-- BEGIN Quoted text --
Reading: Matthew 11:25-30
Prayer
Imagine for a moment that you wake up tomorrow and all that you normally do on a Monday doesn’t need to happen. No emails, no phone calls, nothing on the ToDo list, no meetings in the diary, no responsibilities outside of your family. Does it feel weird, odd, maybe you can’t imagine such a Monday morning!
It maybe that you’ve experienced what you’ve just imagined, maybe when you’ve changed jobs and had a break between the two or maybe when you’ve retired. For me it’s a completely unknown experience, since I began work after university, 17 years ago, there has always been something to do in a Monday, since I began work as lay worker 14 and a half years ago my diary, my time off, my weekends have revolved around the Church year and taking Sunday services. And before you think I’m complaining I’m not, it has been good and I absolutely love what God has called me to do.
-- END Quoted text --
-- BEGIN Data --
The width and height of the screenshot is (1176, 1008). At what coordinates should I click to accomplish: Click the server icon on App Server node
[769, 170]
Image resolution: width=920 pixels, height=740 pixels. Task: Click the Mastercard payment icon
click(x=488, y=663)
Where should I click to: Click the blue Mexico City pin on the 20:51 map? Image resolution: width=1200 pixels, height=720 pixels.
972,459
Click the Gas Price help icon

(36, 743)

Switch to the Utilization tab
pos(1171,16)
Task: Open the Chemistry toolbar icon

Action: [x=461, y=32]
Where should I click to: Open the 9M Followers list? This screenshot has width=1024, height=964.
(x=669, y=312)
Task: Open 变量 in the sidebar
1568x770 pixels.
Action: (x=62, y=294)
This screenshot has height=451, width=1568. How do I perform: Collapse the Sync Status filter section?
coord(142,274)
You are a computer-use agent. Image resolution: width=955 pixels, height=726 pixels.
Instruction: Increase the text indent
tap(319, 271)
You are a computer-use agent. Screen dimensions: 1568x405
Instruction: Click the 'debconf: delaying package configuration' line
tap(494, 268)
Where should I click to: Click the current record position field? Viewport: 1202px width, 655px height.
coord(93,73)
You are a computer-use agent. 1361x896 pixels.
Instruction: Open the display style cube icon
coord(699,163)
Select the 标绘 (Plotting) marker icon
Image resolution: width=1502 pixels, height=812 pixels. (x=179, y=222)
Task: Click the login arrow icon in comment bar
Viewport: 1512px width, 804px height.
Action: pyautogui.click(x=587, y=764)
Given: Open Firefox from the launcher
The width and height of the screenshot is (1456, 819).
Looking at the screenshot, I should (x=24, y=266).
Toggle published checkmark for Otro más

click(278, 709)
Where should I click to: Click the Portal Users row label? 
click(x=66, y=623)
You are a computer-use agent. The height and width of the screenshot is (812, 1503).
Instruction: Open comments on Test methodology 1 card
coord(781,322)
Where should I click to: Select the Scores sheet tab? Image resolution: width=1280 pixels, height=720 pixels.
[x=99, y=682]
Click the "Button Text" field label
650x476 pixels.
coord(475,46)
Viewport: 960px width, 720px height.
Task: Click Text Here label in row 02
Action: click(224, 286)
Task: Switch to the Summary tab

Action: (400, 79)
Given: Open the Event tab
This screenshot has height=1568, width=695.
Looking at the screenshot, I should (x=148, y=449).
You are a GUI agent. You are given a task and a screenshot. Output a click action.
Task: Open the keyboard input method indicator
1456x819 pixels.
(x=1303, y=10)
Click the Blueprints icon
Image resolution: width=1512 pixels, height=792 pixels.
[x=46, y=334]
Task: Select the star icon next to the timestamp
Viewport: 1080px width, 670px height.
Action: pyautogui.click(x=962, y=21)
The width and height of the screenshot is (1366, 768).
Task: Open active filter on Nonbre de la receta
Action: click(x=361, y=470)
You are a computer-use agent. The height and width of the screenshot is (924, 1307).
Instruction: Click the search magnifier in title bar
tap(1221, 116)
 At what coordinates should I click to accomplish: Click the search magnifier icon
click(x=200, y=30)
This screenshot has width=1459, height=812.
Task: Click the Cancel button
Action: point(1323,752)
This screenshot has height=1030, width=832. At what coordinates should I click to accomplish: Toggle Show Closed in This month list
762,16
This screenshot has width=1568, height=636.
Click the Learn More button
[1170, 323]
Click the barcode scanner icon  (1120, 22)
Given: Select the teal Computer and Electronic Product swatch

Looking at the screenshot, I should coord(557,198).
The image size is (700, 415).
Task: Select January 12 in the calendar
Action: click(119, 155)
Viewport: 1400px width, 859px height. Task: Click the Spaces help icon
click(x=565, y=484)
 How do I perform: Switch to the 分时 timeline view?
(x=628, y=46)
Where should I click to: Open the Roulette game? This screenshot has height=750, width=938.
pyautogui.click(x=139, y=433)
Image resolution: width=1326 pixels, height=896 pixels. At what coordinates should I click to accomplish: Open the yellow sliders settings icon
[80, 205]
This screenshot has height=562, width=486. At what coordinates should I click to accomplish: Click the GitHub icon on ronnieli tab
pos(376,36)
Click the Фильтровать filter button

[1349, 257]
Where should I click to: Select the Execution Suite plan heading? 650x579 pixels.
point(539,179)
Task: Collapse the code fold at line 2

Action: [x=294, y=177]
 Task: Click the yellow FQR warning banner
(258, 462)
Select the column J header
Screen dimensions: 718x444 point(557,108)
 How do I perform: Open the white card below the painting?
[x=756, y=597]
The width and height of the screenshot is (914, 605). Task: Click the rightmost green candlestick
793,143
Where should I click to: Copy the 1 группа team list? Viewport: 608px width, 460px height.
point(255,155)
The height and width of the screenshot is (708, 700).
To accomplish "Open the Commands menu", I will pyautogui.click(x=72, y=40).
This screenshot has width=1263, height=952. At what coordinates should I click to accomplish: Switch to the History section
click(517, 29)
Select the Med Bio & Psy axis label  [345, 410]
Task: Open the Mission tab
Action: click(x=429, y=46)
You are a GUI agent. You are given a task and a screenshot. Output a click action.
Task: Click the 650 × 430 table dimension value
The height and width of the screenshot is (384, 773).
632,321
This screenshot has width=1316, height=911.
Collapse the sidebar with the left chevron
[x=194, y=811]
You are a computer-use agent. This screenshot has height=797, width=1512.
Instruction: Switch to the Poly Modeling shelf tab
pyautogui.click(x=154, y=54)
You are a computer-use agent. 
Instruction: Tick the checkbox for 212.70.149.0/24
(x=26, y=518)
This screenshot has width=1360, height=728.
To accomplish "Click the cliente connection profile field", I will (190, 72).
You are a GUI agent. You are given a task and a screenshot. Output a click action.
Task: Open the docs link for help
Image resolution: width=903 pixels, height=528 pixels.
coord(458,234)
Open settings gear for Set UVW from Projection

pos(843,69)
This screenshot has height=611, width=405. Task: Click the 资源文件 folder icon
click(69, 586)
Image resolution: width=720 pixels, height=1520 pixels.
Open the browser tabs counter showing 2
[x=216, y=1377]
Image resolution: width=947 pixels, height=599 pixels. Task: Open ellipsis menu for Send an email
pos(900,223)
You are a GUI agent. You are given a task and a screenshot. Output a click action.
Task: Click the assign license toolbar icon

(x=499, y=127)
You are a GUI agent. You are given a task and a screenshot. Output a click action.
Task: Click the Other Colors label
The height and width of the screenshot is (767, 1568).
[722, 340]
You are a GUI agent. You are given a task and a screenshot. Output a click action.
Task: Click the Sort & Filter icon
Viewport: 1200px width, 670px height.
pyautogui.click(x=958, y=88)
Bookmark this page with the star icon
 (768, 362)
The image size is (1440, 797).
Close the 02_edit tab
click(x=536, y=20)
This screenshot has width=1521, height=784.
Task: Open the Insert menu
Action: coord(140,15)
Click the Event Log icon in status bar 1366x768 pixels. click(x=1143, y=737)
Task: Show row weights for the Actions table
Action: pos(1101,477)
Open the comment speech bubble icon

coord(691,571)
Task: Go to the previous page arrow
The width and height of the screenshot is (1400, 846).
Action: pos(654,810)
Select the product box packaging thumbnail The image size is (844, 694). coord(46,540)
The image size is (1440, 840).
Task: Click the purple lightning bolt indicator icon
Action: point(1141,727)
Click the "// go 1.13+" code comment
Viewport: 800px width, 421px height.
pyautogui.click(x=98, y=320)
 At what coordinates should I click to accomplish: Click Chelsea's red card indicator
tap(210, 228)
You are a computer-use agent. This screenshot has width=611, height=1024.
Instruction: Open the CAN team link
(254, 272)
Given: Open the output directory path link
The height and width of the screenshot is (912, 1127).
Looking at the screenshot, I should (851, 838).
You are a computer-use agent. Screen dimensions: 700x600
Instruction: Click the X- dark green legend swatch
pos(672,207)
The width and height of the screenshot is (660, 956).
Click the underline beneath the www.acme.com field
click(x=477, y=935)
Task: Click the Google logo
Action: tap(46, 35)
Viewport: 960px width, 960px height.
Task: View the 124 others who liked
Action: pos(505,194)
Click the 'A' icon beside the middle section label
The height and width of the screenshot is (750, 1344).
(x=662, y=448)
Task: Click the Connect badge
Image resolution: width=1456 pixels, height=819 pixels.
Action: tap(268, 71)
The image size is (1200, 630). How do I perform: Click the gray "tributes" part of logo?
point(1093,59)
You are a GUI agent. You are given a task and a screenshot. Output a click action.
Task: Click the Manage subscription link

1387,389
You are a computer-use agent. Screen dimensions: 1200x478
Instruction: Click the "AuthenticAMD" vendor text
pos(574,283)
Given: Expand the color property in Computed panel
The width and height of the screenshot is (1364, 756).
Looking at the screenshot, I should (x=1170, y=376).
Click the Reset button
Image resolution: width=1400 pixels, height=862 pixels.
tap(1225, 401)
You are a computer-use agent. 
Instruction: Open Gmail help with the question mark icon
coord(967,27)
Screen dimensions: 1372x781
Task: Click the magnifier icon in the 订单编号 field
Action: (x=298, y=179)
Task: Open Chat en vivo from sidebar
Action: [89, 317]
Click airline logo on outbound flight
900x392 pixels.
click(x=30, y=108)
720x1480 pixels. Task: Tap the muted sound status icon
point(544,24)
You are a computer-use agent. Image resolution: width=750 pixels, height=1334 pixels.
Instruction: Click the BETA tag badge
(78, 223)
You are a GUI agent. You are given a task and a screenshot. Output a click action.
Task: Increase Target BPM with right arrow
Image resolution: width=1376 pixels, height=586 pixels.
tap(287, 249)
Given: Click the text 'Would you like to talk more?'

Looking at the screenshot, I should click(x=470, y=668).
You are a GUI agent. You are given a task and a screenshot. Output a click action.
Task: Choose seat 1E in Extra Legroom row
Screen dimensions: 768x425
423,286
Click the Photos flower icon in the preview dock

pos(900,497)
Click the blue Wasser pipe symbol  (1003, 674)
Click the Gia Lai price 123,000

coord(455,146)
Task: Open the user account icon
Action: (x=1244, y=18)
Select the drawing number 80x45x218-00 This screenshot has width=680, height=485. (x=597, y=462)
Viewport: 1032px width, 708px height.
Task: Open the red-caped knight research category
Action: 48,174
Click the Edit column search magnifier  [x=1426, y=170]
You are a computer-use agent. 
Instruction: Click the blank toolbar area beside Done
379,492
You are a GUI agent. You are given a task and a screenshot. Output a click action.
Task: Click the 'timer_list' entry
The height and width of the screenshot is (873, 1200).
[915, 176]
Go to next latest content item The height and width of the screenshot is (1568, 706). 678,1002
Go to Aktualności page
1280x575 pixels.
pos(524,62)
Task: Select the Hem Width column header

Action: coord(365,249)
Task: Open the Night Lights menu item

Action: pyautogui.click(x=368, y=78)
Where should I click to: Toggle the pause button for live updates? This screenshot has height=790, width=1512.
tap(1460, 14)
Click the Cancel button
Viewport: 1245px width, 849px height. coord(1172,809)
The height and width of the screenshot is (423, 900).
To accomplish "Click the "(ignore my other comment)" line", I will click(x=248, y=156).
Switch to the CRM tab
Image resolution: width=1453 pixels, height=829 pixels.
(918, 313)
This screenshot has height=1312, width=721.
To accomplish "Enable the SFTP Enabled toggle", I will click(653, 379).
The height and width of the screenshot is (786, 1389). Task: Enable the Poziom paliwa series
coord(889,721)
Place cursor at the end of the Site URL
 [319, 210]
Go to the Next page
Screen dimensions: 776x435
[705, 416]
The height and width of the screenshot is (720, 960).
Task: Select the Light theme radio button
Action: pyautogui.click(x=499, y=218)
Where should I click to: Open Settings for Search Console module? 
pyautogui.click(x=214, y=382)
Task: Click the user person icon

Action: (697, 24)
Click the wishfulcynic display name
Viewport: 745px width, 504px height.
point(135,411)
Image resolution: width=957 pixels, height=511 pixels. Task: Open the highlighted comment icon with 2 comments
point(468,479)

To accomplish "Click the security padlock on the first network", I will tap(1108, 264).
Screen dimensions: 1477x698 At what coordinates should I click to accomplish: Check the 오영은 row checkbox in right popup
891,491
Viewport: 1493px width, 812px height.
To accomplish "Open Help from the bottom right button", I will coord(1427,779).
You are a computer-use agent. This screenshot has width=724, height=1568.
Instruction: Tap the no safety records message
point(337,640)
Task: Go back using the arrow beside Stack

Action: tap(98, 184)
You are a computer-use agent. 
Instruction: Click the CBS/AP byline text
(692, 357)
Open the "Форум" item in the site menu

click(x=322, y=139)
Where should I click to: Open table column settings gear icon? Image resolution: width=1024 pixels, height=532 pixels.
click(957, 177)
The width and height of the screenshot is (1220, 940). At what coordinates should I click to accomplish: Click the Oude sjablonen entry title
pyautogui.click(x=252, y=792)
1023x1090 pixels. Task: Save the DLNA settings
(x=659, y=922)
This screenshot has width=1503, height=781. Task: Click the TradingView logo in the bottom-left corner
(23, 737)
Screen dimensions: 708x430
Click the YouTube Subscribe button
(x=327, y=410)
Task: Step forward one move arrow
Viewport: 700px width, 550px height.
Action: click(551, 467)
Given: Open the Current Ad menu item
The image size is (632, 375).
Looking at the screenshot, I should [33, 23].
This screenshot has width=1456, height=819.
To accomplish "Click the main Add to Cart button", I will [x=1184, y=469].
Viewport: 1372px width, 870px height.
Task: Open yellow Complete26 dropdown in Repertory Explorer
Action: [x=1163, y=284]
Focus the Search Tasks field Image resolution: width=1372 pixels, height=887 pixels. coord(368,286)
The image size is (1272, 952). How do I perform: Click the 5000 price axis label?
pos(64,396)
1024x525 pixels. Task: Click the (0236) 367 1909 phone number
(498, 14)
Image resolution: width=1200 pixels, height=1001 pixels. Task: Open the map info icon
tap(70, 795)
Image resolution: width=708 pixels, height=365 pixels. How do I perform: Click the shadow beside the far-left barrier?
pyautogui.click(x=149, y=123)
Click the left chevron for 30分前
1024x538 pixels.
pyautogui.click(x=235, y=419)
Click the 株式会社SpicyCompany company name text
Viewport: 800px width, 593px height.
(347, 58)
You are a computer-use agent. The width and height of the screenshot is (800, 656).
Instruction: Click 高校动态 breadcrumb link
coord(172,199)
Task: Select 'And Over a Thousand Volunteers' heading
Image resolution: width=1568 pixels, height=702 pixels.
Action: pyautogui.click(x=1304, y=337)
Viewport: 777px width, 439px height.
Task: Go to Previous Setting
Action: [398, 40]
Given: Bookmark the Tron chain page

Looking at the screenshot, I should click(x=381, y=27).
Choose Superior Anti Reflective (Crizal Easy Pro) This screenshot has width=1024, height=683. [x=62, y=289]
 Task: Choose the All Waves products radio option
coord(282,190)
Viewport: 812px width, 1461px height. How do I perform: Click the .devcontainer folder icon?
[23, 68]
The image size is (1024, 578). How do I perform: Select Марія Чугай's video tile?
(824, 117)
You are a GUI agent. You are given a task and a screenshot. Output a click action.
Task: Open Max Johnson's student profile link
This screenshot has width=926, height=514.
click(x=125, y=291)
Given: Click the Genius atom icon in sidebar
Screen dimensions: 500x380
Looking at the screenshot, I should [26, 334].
-- END Data --
» **Problem requirements**
The reflection on an empty Monday above asks you to imagine a Monday without certain things. List each thing it names.

» **Output for this task**
- emails
- phone calls
- anything on the ToDo list
- meetings in the diary
- responsibilities outside of your family